— Task brief —
Set down exactly, from the records below, the line with "Click the red legend line for 送信" through the line with "Task: Click the 出資申込ID column header", and nothing else.

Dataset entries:
....
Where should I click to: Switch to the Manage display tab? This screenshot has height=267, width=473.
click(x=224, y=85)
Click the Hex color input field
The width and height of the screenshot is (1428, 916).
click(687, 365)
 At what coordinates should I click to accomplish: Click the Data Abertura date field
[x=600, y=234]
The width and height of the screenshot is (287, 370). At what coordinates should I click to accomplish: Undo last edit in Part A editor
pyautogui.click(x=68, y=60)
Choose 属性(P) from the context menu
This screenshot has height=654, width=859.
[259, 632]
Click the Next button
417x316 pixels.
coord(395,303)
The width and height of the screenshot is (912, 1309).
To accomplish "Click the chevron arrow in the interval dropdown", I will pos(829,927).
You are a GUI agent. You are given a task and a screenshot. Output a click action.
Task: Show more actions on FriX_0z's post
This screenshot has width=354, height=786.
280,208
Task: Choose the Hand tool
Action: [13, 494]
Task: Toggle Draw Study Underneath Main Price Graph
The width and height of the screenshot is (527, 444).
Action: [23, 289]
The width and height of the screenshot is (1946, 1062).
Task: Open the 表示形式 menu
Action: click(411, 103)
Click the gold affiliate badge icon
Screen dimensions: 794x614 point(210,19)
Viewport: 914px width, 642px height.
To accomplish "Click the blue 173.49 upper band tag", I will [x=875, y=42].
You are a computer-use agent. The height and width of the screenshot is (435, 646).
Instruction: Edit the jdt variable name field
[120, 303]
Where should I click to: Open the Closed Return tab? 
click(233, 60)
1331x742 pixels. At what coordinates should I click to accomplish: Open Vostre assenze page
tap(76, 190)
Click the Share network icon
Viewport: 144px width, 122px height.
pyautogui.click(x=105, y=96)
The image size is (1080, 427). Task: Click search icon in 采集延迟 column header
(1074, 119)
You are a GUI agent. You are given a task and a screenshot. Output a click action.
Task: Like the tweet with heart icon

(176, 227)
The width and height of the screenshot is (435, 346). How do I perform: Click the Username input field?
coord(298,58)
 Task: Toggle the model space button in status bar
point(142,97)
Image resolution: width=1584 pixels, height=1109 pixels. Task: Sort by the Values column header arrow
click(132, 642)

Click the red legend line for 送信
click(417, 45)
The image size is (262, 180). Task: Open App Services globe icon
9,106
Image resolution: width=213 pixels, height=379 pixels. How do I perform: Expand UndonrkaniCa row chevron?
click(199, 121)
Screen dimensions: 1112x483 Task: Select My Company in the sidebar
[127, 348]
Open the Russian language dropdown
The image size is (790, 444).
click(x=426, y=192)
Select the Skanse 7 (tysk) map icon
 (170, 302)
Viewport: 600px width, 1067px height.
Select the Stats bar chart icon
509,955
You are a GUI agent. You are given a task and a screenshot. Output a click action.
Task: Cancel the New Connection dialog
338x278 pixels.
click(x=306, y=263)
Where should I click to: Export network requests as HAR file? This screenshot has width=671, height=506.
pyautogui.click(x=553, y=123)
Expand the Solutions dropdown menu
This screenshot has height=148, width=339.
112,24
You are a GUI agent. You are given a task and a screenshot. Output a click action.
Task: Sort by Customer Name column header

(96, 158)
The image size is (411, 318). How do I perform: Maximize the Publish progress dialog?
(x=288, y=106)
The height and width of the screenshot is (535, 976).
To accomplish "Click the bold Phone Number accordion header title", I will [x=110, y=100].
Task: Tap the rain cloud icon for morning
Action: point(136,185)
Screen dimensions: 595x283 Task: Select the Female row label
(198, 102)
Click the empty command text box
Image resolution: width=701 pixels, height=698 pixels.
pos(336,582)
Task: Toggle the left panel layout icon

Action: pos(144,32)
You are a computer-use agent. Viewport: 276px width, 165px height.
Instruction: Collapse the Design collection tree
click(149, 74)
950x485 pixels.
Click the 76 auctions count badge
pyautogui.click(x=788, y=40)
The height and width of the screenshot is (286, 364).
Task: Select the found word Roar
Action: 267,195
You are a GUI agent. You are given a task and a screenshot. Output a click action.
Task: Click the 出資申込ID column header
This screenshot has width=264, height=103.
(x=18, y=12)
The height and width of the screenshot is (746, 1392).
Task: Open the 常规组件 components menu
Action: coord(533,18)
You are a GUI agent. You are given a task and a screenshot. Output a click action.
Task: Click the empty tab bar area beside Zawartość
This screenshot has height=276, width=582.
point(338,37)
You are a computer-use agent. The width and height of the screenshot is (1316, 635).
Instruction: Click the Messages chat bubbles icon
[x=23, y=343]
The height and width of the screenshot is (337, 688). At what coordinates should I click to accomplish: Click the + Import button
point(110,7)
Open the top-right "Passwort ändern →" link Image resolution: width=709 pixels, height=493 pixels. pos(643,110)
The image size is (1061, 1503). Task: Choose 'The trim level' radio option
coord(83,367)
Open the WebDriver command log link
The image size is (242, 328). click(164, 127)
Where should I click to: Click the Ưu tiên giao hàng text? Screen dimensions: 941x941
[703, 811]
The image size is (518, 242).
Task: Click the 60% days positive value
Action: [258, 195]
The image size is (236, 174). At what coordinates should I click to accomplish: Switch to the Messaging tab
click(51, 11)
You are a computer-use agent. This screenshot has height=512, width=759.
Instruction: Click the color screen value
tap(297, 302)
....
— Your response —
Click the red legend line for 送信
click(417, 45)
The image size is (262, 180). Task: Open App Services globe icon
9,106
Image resolution: width=213 pixels, height=379 pixels. How do I perform: Expand UndonrkaniCa row chevron?
click(199, 121)
Screen dimensions: 1112x483 Task: Select My Company in the sidebar
[127, 348]
Open the Russian language dropdown
The image size is (790, 444).
click(x=426, y=192)
Select the Skanse 7 (tysk) map icon
 (170, 302)
Viewport: 600px width, 1067px height.
Select the Stats bar chart icon
509,955
You are a GUI agent. You are given a task and a screenshot. Output a click action.
Task: Cancel the New Connection dialog
338x278 pixels.
click(x=306, y=263)
Where should I click to: Export network requests as HAR file? This screenshot has width=671, height=506.
pyautogui.click(x=553, y=123)
Expand the Solutions dropdown menu
This screenshot has height=148, width=339.
112,24
You are a GUI agent. You are given a task and a screenshot. Output a click action.
Task: Sort by Customer Name column header

(96, 158)
The image size is (411, 318). How do I perform: Maximize the Publish progress dialog?
(x=288, y=106)
The height and width of the screenshot is (535, 976).
To accomplish "Click the bold Phone Number accordion header title", I will [x=110, y=100].
Task: Tap the rain cloud icon for morning
Action: point(136,185)
Screen dimensions: 595x283 Task: Select the Female row label
(198, 102)
Click the empty command text box
Image resolution: width=701 pixels, height=698 pixels.
pos(336,582)
Task: Toggle the left panel layout icon

Action: pos(144,32)
You are a computer-use agent. Viewport: 276px width, 165px height.
Instruction: Collapse the Design collection tree
click(149, 74)
950x485 pixels.
Click the 76 auctions count badge
pyautogui.click(x=788, y=40)
The height and width of the screenshot is (286, 364).
Task: Select the found word Roar
Action: 267,195
You are a GUI agent. You are given a task and a screenshot. Output a click action.
Task: Click the 出資申込ID column header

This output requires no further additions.